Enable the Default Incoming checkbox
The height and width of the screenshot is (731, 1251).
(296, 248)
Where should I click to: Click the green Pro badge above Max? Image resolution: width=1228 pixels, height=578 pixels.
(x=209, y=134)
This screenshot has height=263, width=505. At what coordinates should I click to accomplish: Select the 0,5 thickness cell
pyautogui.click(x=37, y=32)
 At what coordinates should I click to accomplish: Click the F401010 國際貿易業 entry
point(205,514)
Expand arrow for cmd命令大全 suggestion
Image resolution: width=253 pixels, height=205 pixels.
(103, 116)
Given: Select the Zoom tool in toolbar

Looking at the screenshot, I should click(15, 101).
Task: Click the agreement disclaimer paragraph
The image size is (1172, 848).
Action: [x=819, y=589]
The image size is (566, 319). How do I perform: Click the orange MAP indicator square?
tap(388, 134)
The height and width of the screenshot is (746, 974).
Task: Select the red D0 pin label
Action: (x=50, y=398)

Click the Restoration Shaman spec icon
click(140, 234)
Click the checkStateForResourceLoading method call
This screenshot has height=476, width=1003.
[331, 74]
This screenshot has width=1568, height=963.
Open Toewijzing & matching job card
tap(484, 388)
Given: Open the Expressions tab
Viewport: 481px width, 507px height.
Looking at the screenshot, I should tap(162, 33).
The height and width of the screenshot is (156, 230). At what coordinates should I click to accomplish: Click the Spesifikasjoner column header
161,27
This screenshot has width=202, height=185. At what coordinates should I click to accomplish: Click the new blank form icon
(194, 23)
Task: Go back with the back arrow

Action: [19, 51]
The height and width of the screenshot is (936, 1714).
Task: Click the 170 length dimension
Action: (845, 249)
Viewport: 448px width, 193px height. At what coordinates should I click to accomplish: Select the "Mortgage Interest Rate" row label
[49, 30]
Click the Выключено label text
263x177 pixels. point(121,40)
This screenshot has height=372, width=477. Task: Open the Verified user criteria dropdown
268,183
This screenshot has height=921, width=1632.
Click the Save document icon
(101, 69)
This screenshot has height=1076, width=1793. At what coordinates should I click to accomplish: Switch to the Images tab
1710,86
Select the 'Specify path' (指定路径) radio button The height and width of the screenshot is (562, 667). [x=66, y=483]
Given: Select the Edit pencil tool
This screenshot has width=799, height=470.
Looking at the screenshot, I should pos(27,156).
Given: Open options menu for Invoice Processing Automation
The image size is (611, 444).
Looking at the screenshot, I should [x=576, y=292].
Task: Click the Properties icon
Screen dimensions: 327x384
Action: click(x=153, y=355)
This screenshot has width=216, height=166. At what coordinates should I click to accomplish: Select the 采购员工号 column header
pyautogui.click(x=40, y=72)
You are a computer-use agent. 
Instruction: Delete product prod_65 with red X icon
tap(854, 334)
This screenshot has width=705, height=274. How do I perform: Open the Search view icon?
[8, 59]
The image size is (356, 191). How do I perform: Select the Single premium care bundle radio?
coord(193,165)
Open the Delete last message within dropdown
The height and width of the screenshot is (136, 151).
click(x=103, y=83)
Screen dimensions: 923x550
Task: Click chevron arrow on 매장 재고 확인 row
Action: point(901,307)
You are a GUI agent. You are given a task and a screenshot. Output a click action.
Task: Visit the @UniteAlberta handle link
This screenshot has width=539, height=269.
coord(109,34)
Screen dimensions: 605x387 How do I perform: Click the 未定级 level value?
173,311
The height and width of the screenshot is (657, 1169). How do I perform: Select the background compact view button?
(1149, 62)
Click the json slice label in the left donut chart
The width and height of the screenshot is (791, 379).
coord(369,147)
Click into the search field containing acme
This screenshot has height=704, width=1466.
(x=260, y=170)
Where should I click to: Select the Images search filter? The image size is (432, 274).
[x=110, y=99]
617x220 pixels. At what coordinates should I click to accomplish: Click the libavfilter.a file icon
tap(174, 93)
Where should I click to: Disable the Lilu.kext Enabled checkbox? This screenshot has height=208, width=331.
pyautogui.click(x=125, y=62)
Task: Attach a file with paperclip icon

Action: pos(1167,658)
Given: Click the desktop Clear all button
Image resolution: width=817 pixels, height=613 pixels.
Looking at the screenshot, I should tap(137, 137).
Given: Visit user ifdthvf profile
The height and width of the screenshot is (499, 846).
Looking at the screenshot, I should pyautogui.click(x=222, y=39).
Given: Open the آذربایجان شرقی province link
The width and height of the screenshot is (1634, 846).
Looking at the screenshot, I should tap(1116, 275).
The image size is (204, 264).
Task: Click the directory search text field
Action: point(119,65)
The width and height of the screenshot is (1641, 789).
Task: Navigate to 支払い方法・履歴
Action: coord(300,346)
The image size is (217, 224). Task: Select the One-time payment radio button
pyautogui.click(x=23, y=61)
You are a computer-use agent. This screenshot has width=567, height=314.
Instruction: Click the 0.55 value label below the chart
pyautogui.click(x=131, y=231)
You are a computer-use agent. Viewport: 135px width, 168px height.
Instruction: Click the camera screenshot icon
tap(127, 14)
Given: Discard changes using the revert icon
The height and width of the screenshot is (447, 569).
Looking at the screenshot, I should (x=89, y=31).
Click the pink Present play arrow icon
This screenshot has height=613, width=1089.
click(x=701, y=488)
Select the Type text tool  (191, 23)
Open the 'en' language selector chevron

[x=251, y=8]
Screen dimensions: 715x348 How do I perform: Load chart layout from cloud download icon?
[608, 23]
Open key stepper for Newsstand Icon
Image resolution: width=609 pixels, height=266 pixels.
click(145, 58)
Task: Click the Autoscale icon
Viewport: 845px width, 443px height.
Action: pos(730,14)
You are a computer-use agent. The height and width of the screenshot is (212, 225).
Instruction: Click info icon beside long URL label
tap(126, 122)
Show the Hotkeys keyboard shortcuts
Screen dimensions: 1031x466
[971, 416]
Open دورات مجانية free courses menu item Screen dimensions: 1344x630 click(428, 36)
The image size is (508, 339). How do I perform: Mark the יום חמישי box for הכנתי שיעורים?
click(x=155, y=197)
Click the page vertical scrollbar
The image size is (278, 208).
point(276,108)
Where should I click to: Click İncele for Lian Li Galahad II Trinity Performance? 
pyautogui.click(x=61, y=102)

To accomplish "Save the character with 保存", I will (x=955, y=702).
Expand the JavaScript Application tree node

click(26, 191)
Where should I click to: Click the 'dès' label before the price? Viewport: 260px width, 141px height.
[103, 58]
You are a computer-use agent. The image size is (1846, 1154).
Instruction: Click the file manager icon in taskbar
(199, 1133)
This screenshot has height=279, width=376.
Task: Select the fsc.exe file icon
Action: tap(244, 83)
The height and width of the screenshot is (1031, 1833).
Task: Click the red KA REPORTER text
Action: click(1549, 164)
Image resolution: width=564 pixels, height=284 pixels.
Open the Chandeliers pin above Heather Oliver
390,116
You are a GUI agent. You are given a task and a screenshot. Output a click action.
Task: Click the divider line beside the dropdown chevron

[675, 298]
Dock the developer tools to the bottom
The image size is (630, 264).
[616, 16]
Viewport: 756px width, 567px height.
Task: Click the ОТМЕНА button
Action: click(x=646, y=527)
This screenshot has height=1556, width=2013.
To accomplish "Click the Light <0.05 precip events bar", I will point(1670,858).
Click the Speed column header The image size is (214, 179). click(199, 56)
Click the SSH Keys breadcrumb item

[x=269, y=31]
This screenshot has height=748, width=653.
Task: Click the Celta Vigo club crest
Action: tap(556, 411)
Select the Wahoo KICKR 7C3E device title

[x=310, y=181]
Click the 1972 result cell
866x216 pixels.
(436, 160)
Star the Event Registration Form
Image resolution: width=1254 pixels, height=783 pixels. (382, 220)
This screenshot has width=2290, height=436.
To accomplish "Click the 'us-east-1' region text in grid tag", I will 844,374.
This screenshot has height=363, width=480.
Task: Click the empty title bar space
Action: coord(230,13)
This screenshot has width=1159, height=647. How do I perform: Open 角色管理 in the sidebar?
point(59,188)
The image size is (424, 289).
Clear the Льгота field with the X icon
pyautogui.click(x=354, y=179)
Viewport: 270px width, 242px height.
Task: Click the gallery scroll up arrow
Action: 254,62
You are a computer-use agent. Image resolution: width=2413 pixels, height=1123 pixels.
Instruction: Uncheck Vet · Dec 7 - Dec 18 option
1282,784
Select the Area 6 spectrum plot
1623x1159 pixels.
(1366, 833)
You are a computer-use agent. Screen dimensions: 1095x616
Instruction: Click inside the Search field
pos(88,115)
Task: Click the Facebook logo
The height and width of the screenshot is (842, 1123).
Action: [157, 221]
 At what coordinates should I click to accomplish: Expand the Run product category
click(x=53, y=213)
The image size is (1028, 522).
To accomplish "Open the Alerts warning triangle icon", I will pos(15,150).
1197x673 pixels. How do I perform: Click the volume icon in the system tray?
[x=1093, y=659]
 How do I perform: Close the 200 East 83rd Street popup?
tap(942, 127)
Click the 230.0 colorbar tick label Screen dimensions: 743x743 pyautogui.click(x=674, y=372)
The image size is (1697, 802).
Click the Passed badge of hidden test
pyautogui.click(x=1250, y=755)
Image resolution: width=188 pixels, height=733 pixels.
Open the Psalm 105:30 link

-------------------------

- [DESCRIPTION OF THE TASK]: Report how many lines in the entries hold the string "agent". Nothing but the number is wanted.

- [RESULT FOR THIS TASK]: 9